Enhancement of Process Parameters for Mex Process Using Cura 5.9.0 and Minitab Softwares

Abstract-The Material Extrusion (MEX) process, commonly known as Fused Deposition Modeling (FDM), is widely used for manufacturing complex geometries with minimal material wastage. However, optimizing key printing parameters is crucial for improving efficiency while maintaining print quality. This study focuses on enhancing the MEX process using Cura 5.9.0 and the B to optimize layer height, line width, and wall count, aiming to reduce print time and material consumption. The Taguchi DOE method was employed to systematically analyze the effects of these parameters on printing performance. A set of experiments was conducted by varying layer height, line width, and wall count within practical limits. The primary objectives were to minimize printing time and optimize material usage while maintaining structural integrity. Print time and material consumption were recorded for each experiment, and statistical analysis was performed using Minitab to determine the optimal parameter combination.

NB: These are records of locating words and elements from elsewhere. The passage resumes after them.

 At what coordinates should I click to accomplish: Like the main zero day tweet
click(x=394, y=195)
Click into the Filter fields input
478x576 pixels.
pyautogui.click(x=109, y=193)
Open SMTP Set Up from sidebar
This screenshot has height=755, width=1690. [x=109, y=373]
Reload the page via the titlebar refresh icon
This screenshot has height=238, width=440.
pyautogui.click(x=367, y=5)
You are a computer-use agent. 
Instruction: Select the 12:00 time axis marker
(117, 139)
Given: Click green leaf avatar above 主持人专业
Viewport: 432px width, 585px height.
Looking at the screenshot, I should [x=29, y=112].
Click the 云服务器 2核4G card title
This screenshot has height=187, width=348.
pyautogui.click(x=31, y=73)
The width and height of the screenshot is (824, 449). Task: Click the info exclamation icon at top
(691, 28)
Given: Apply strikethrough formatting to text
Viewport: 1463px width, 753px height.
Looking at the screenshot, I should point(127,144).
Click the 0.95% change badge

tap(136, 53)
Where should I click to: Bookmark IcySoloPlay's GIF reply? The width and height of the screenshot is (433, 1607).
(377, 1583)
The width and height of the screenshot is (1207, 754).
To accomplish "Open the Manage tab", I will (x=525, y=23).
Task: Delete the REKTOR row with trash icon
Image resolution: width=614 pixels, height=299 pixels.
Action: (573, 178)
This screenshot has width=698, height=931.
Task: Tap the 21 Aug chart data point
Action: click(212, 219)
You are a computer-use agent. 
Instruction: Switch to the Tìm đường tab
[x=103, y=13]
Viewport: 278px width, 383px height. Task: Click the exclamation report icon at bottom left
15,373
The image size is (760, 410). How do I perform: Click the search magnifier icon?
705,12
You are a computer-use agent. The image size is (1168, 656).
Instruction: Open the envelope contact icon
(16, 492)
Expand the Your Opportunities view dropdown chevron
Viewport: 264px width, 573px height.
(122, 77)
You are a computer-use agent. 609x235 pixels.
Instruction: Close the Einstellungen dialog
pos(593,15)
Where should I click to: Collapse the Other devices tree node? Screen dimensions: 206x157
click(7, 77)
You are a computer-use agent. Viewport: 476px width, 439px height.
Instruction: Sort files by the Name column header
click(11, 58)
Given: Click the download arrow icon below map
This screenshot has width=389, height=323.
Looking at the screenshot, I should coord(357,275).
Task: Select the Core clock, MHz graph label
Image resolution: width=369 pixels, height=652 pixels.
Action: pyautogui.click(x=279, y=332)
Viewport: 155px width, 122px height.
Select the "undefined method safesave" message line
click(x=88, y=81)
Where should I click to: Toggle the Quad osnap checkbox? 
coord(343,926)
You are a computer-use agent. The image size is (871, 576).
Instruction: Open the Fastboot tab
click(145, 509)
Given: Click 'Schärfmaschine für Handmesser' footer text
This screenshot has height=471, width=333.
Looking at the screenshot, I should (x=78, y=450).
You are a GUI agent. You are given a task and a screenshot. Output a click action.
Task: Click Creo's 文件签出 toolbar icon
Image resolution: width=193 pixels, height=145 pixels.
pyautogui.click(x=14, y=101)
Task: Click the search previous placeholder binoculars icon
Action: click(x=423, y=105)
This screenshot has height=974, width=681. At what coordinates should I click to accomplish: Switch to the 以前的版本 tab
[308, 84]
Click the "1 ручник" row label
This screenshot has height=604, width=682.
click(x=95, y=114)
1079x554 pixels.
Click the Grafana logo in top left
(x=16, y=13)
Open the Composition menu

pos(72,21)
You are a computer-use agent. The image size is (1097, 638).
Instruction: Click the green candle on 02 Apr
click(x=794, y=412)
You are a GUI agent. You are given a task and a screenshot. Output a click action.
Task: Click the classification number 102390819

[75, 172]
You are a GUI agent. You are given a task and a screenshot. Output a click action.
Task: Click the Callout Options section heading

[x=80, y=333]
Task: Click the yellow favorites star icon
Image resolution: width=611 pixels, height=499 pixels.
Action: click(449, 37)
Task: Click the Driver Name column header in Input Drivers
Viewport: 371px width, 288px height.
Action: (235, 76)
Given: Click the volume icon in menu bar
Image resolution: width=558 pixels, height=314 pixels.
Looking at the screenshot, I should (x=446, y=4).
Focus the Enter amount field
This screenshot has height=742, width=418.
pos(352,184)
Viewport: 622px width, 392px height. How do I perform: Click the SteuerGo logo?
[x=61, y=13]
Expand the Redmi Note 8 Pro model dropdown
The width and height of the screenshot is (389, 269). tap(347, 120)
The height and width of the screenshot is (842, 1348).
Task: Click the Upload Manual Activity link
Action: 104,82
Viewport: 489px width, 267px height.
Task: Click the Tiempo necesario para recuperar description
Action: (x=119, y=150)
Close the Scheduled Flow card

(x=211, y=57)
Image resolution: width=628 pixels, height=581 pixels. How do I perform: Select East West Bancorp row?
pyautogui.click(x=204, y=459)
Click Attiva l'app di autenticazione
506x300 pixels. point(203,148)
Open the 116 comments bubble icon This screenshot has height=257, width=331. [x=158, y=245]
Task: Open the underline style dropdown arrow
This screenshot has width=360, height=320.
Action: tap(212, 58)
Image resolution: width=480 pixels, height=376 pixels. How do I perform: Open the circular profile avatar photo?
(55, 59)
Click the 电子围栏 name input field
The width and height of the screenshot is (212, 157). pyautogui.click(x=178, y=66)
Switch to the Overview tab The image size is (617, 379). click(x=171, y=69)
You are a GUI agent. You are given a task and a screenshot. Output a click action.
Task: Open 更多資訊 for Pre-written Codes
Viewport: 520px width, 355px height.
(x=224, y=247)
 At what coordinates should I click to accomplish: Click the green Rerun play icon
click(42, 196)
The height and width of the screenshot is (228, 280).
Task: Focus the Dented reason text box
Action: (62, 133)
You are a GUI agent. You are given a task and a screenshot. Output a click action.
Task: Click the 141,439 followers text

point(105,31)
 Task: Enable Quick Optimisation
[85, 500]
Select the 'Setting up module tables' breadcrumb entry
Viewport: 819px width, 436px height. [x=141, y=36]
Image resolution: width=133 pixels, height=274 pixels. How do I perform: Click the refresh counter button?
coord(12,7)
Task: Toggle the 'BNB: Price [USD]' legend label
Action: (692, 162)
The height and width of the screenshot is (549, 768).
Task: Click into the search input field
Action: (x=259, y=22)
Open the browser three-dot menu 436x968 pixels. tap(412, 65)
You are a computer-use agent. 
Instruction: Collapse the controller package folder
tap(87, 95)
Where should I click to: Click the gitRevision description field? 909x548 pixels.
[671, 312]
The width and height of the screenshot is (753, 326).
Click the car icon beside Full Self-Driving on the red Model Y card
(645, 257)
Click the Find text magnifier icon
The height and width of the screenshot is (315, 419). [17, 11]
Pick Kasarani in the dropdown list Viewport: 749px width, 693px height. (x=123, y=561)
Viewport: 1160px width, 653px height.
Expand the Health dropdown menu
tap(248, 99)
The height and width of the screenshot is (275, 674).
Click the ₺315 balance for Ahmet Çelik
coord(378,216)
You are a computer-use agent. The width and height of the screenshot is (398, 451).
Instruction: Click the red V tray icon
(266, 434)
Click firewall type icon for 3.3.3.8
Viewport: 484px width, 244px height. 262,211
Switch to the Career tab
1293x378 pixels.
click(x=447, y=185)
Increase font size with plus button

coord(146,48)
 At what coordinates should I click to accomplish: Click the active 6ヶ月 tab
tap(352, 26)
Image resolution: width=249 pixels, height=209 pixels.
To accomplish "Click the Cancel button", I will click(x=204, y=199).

The results show that layer height significantly influences printing time, as higher layer heights reduce the number of layers but may impact surface quality. Line width affects material flow and print strength, while wall count directly impacts material consumption. The optimized parameter settings achieved a significant reduction in print time and material usage, ensuring an efficient balance between speed, material economy, and part durability. This study demonstrates that using Cura 5.9.0 in combination with DOE techniques provides a structured methodology for enhancing the efficiency of the MEX process. The findings are beneficial for industries and researchers seeking to optimize print settings, reduce operational costs, and improve sustainability in additive manufacturing.